The answer must be an exact copy of the lines from the one containing "Confirm the dialog with the OK button" through the end of the records, with the pictures left out.

# Stored records
· · · ·
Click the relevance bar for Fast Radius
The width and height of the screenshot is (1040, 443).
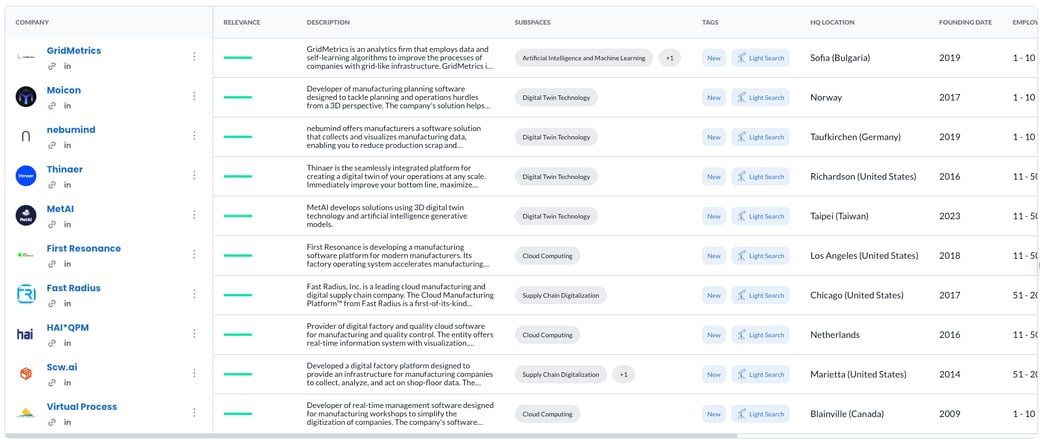coord(238,295)
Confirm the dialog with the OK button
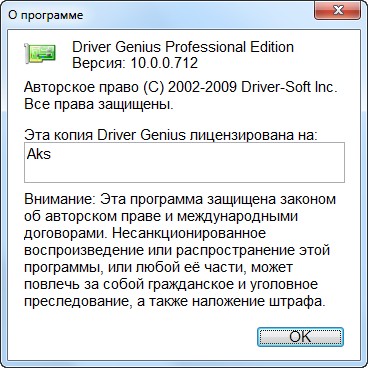368x368 pixels. [300, 337]
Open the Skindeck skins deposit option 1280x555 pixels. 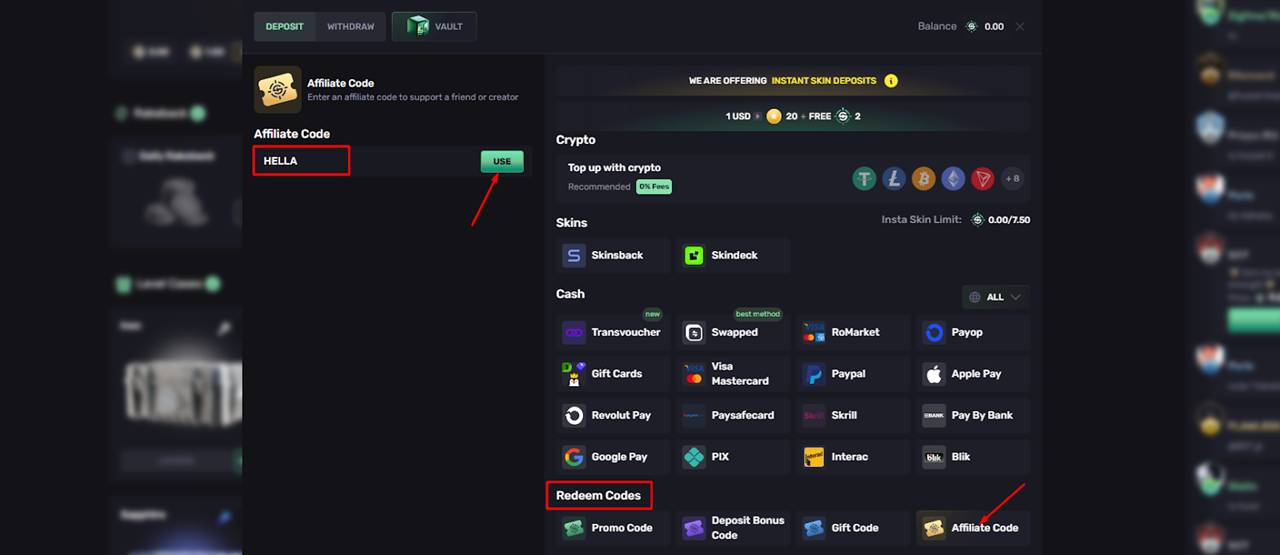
· · · ·
# Exercise answer
Confirm the dialog with the OK button
368x368 pixels. [300, 337]
Open the Skindeck skins deposit option 1280x555 pixels. 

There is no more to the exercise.